> _Activity_
Reproduce the top of the data verbatim, through and including the line that contains "Task: Click the green run arrow on line 9".

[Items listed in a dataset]
────────

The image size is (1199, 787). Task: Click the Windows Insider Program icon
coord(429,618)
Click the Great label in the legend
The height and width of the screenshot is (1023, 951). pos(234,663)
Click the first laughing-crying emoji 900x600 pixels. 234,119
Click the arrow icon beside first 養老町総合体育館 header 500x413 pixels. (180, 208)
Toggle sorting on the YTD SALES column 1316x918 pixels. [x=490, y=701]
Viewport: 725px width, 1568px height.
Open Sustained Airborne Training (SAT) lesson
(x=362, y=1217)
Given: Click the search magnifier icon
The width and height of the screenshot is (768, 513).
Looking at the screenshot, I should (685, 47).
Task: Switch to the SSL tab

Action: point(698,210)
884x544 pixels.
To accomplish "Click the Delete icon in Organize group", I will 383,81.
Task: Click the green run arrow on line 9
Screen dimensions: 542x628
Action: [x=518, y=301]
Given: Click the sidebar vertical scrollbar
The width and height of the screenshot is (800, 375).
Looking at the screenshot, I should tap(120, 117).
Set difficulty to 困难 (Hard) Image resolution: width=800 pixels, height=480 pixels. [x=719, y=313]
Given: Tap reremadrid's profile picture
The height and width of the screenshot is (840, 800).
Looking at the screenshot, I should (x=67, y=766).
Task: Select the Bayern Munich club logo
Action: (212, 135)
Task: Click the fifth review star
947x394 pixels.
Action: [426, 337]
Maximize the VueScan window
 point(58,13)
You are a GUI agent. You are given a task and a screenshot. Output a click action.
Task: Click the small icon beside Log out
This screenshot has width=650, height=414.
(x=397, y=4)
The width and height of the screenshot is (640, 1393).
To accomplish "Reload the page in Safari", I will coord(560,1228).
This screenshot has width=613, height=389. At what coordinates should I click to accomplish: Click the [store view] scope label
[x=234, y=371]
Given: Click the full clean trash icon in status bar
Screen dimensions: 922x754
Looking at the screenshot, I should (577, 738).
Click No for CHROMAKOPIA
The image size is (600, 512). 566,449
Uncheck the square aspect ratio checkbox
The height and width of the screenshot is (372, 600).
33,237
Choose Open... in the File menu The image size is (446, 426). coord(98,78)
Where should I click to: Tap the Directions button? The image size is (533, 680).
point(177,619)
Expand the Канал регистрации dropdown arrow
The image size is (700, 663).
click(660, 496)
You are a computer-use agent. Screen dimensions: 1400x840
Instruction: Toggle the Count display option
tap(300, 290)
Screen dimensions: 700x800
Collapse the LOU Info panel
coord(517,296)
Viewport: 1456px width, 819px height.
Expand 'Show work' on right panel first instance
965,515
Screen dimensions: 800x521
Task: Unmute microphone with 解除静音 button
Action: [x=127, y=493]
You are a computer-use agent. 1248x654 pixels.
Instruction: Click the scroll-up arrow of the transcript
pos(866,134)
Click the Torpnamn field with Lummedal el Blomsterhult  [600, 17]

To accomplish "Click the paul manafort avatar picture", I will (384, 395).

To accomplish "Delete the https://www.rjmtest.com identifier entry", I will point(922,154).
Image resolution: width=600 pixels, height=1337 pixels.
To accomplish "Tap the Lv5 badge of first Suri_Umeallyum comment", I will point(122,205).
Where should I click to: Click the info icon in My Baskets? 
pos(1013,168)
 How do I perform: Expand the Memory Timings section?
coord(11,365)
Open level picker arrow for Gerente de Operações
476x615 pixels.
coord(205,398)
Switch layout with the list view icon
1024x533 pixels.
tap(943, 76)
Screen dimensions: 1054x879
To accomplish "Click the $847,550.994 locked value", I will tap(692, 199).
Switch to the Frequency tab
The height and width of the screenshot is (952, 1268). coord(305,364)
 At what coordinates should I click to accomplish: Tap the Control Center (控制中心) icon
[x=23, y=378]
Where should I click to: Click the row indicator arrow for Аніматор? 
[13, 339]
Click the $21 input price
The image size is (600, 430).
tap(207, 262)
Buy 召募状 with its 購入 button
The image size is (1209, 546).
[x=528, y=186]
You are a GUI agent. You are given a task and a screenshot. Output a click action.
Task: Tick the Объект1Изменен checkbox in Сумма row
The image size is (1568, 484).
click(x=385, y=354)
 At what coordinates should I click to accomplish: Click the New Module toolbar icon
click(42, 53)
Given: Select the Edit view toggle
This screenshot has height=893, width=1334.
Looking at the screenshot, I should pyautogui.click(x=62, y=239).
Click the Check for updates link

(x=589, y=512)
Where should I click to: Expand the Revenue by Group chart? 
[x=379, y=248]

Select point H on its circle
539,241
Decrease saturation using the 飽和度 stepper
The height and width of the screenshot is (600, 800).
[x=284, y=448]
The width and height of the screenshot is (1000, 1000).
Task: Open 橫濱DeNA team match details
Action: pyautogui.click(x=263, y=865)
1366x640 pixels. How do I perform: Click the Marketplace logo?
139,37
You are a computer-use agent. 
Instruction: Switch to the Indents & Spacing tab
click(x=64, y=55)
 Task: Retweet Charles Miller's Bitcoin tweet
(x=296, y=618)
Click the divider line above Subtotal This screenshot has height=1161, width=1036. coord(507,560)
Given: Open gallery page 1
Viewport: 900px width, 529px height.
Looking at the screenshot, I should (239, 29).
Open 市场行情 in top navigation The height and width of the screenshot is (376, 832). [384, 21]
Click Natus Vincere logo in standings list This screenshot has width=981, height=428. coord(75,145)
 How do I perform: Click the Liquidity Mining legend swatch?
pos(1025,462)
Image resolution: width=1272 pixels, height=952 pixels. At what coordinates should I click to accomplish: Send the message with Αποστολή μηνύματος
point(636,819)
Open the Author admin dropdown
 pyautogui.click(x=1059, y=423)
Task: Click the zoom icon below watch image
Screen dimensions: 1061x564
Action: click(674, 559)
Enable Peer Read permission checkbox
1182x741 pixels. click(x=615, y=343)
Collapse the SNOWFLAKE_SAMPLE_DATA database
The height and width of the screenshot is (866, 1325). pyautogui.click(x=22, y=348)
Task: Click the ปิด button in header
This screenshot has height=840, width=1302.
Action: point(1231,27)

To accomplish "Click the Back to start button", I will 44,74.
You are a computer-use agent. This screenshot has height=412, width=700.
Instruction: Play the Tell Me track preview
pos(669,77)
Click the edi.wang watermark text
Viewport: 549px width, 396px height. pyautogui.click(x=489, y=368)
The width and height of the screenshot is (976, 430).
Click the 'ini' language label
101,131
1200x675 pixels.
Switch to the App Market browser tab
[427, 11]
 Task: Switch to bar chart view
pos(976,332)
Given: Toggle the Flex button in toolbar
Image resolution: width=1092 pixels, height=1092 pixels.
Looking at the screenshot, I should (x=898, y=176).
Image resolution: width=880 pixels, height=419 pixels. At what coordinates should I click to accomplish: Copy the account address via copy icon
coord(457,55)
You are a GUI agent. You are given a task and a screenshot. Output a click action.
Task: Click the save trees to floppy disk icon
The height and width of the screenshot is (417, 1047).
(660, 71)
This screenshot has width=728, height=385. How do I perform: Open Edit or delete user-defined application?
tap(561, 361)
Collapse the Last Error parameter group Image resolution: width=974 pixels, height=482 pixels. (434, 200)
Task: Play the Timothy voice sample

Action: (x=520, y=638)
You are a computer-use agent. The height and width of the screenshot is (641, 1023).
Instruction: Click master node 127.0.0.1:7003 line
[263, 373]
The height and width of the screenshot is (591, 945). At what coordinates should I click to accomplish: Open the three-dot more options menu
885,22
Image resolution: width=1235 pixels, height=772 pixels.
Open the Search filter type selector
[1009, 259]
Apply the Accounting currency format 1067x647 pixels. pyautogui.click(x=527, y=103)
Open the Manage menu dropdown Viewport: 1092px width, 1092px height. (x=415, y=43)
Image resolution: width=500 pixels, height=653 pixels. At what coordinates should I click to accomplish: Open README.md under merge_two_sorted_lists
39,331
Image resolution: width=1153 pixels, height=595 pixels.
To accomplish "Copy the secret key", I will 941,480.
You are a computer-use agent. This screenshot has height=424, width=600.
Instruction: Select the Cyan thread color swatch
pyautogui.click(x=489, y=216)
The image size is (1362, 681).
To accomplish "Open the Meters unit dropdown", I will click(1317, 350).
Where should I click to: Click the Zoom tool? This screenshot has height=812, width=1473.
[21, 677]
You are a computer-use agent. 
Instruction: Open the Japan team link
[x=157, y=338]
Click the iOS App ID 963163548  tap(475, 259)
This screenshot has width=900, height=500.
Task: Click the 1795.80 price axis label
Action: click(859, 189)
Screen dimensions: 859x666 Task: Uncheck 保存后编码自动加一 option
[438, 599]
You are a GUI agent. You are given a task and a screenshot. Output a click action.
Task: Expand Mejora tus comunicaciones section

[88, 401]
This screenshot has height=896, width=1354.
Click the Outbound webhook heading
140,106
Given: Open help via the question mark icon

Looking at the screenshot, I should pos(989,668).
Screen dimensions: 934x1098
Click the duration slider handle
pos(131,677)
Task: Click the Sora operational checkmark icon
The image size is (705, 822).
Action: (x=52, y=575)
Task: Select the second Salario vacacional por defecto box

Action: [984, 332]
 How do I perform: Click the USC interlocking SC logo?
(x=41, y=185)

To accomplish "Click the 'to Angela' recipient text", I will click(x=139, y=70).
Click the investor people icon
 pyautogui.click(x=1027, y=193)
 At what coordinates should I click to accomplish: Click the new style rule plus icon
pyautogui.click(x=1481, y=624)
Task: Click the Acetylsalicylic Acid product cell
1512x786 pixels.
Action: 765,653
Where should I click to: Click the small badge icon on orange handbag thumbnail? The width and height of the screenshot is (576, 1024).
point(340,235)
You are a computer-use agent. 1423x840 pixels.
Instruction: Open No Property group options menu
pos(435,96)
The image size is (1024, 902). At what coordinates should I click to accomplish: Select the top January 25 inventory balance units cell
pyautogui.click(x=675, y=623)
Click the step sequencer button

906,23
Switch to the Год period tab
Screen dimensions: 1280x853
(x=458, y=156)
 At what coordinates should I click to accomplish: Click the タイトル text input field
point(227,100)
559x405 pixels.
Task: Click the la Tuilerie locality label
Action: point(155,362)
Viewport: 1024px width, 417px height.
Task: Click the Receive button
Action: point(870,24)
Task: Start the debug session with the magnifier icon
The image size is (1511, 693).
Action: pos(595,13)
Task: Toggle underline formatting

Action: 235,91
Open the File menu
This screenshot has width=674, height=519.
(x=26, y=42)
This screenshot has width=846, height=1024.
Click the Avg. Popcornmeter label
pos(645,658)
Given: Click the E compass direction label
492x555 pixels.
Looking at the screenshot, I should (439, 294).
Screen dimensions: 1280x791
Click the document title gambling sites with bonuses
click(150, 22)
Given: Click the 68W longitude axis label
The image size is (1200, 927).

────────

> _Output for this task_
The image size is (1199, 787). Task: Click the Windows Insider Program icon
coord(429,618)
Click the Great label in the legend
The height and width of the screenshot is (1023, 951). pos(234,663)
Click the first laughing-crying emoji 900x600 pixels. 234,119
Click the arrow icon beside first 養老町総合体育館 header 500x413 pixels. (180, 208)
Toggle sorting on the YTD SALES column 1316x918 pixels. [x=490, y=701]
Viewport: 725px width, 1568px height.
Open Sustained Airborne Training (SAT) lesson
(x=362, y=1217)
Given: Click the search magnifier icon
The width and height of the screenshot is (768, 513).
Looking at the screenshot, I should (685, 47).
Task: Switch to the SSL tab

Action: point(698,210)
884x544 pixels.
To accomplish "Click the Delete icon in Organize group", I will 383,81.
Task: Click the green run arrow on line 9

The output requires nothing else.